**INSTRUCTIONS TO FOLLOW:** In your copy, reproduce each entry exactly and include no picture.

TASK INPUTS below:

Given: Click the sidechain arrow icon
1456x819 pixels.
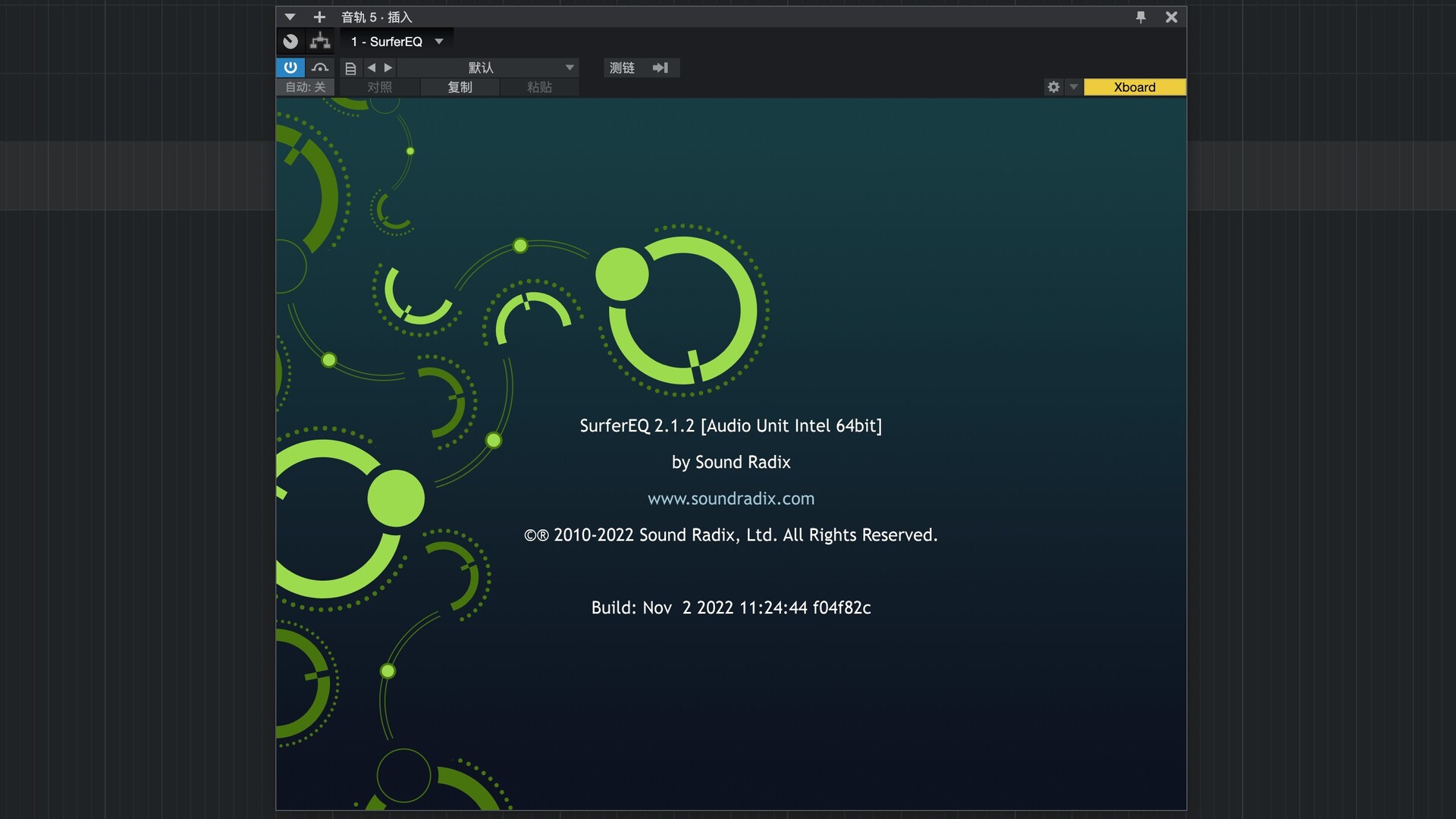Looking at the screenshot, I should tap(661, 67).

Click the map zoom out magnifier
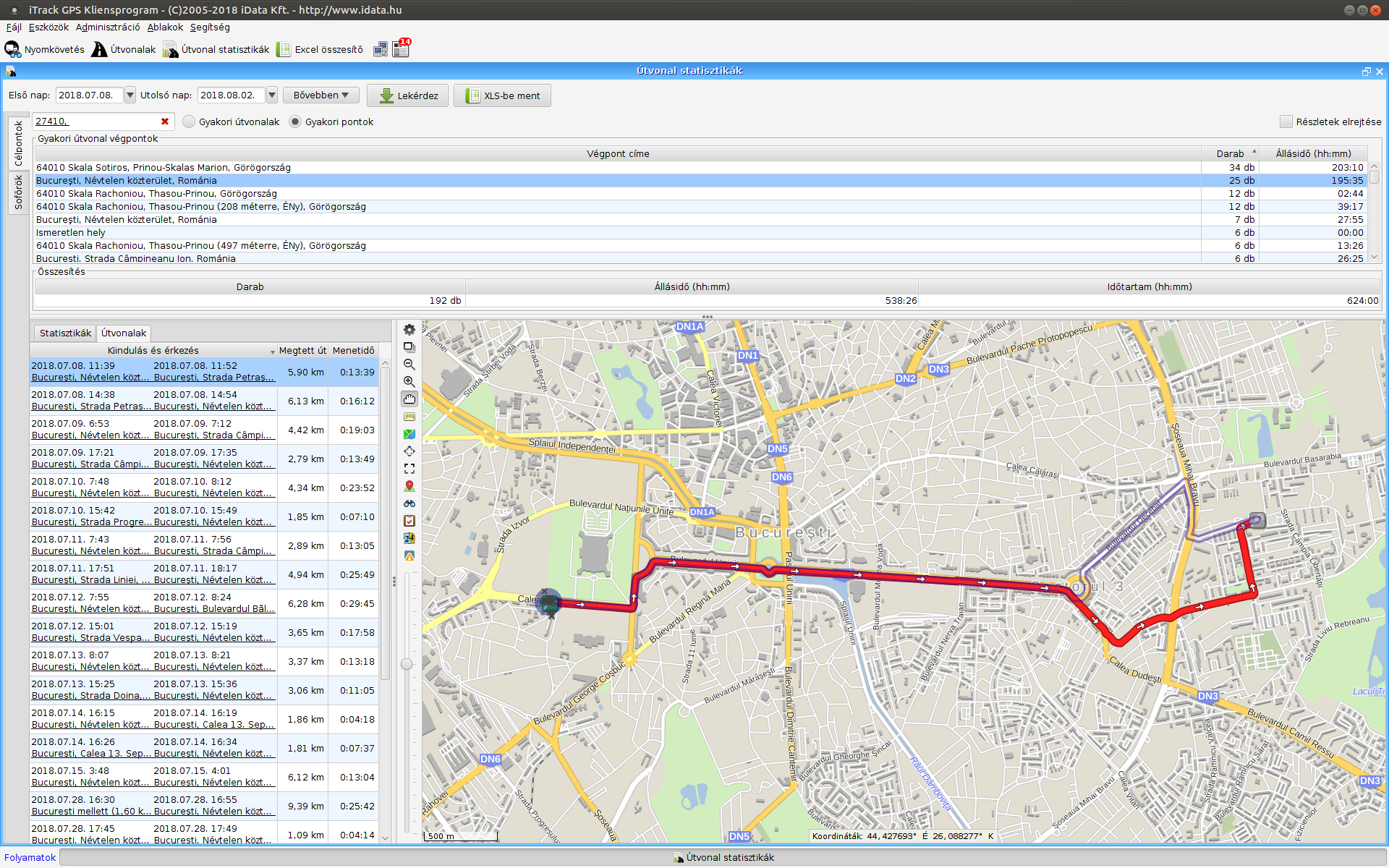pos(409,365)
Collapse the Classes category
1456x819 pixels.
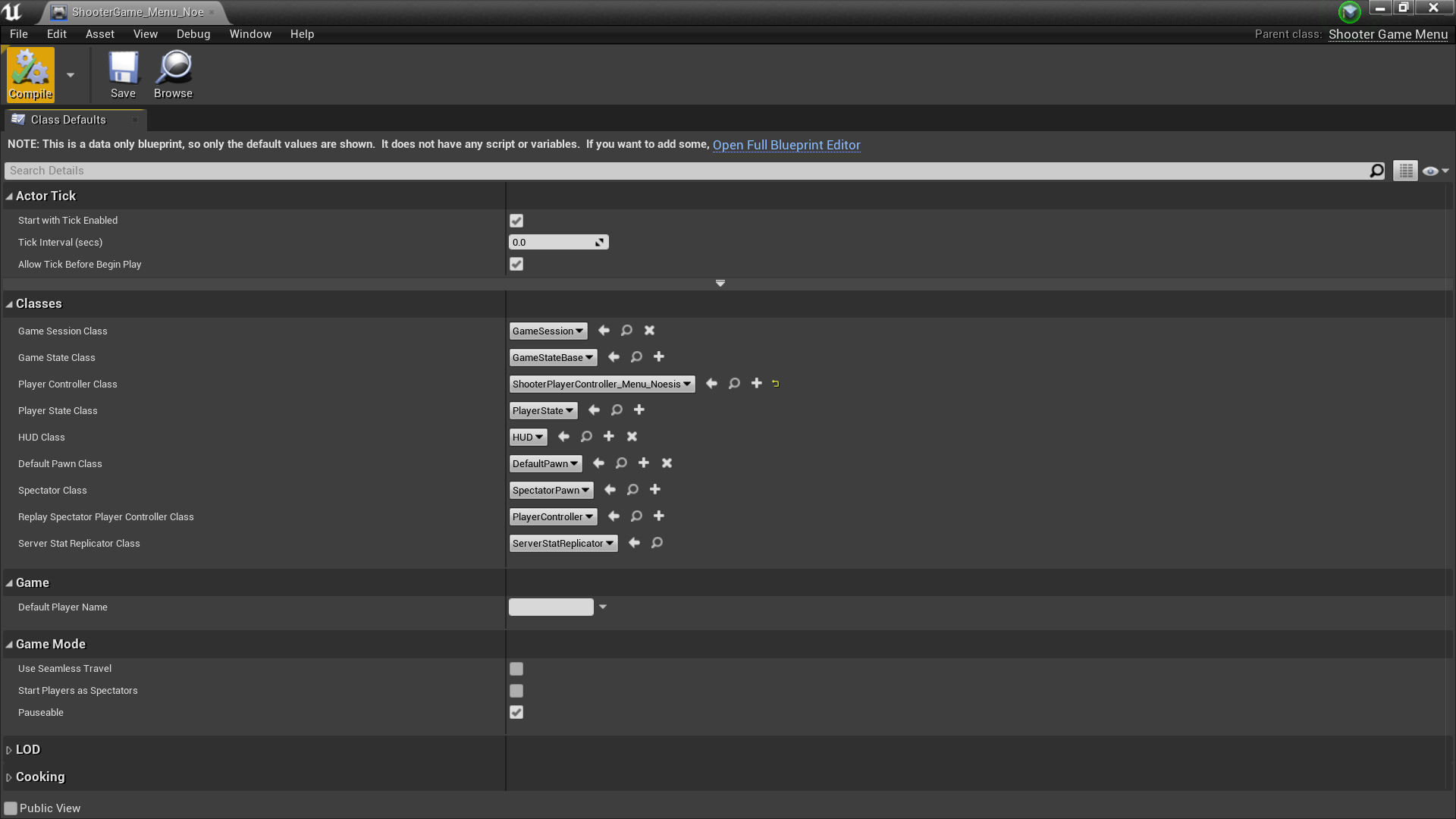[9, 304]
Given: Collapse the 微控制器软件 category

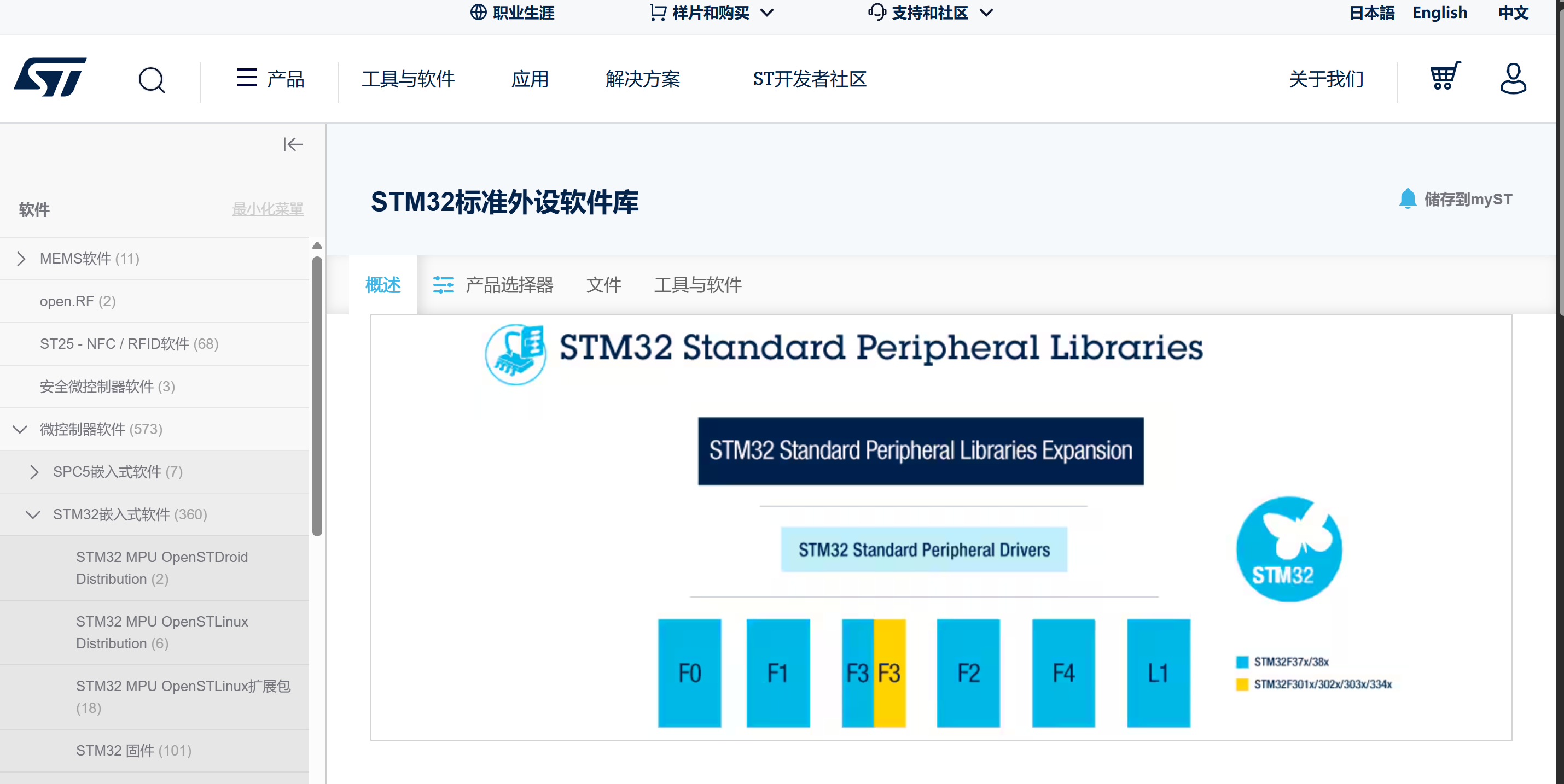Looking at the screenshot, I should click(x=20, y=429).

End of TASK INPUTS.

**RESPONSE FOR THIS EXERCISE:**
Given: Click the sidechain arrow icon
1456x819 pixels.
Looking at the screenshot, I should tap(661, 67).

Click the map zoom out magnifier
pos(409,365)
Collapse the Classes category
1456x819 pixels.
[9, 304]
Given: Collapse the 微控制器软件 category

Looking at the screenshot, I should click(x=20, y=429).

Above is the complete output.